■ **Work to be completed**: Reproduce the items verbatim, from the line containing "You are a computer-use agent." up to and including the line containing "click(x=1268, y=453)", omitting the pictures.

■ **Material for the task**:
━━━━━━━━━━━━━━━━━━━━

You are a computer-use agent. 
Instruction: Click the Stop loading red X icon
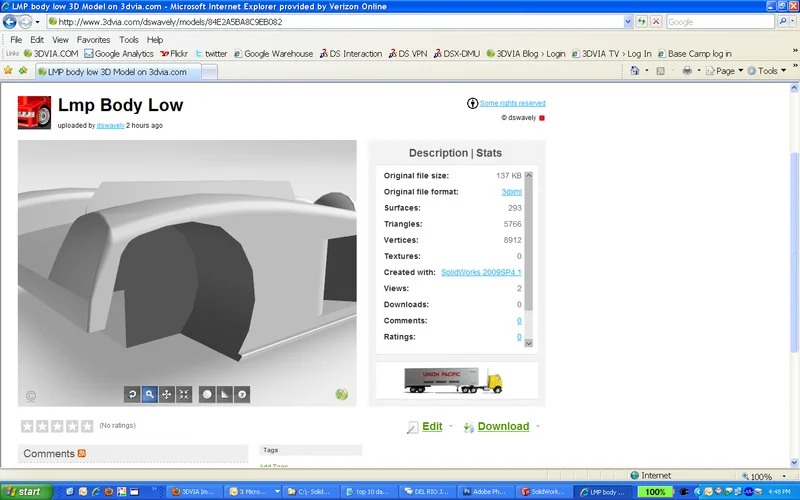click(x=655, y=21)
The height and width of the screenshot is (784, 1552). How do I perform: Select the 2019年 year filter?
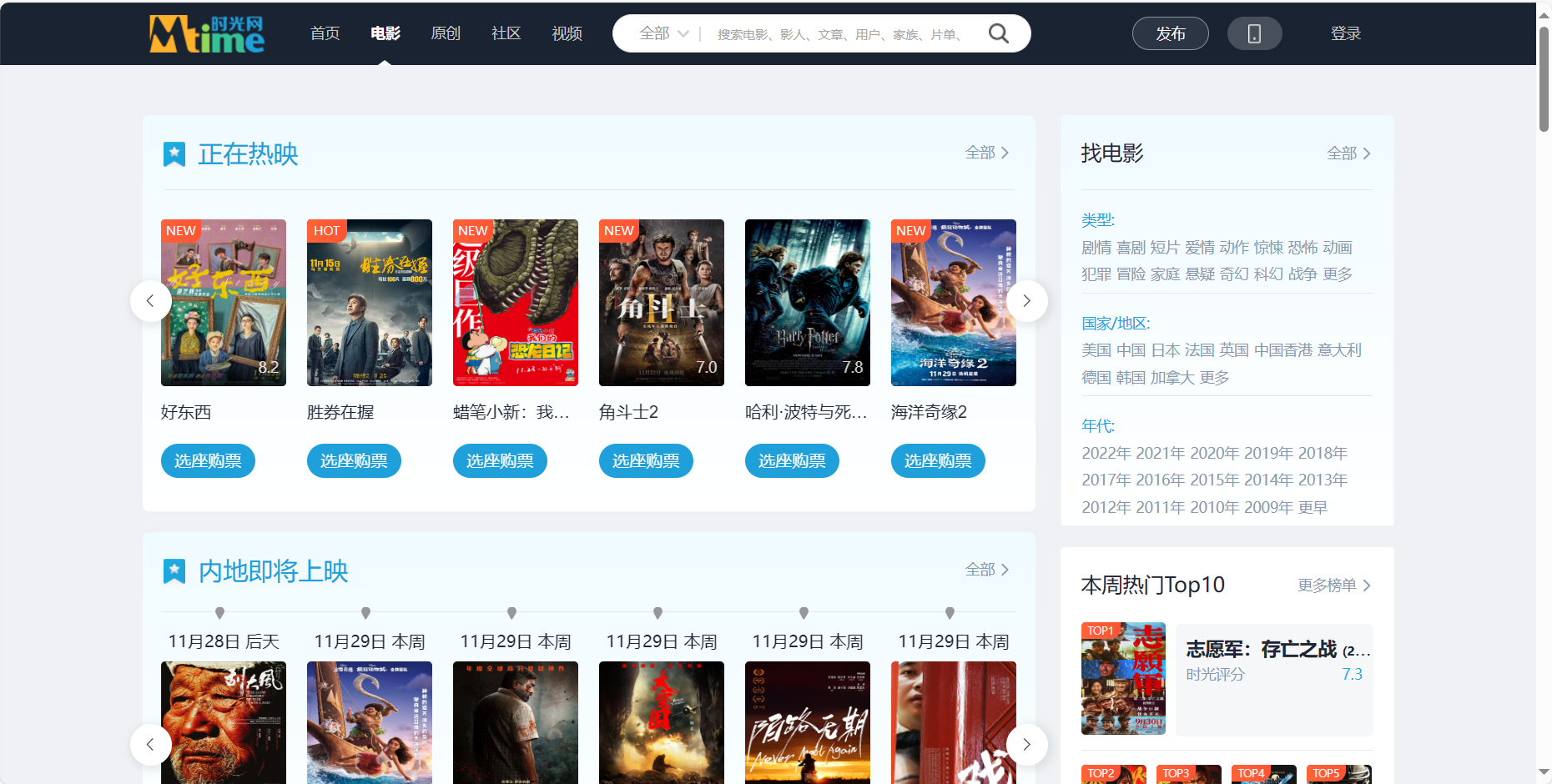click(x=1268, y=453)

━━━━━━━━━━━━━━━━━━━━

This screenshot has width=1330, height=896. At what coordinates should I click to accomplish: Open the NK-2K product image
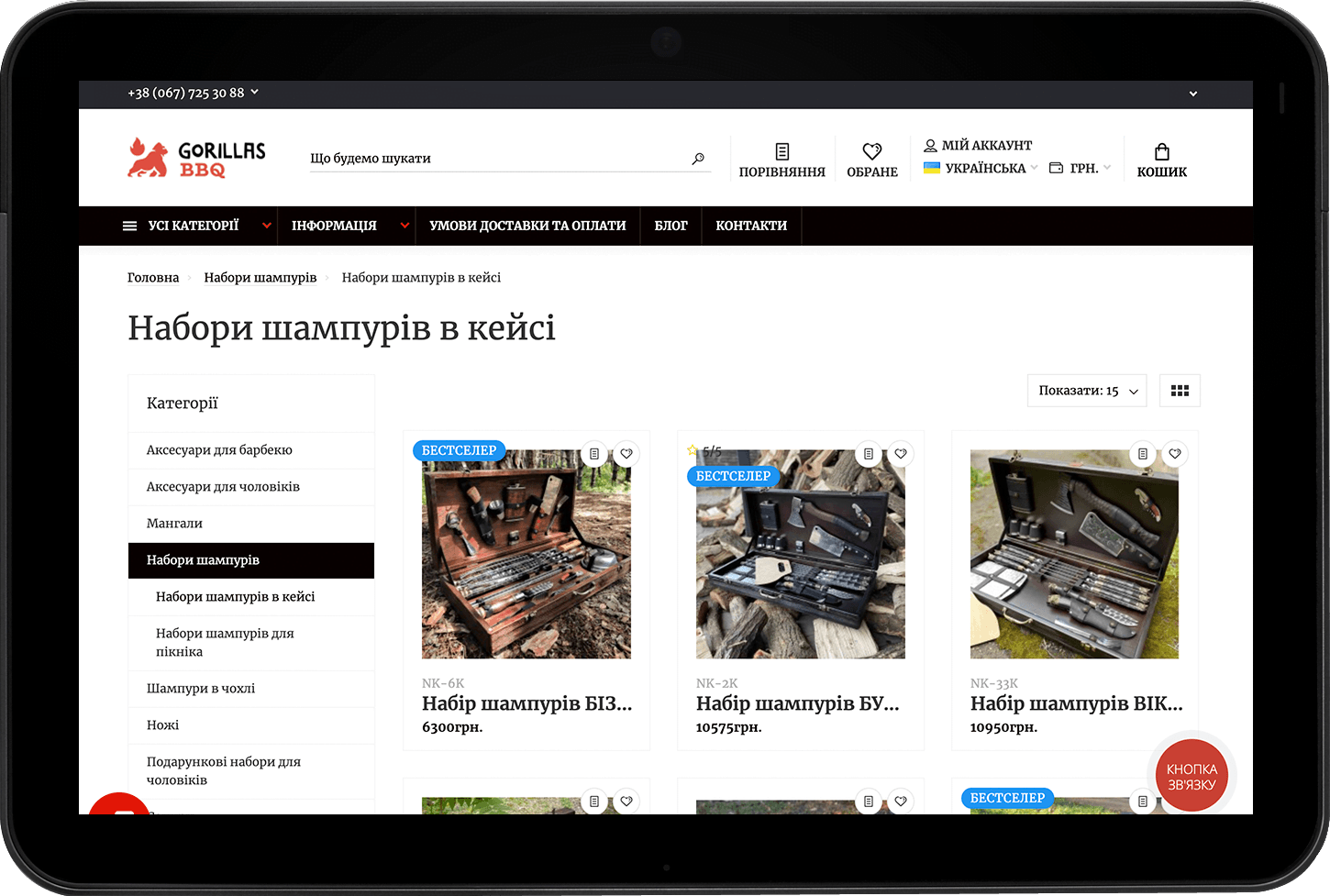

━━━━━━━━━━━━━━━━━━━━

■ **Answer below**:
You are a computer-use agent. 
Instruction: Click the Stop loading red X icon
click(x=655, y=21)
The height and width of the screenshot is (784, 1552). How do I perform: Select the 2019年 year filter?
click(x=1268, y=453)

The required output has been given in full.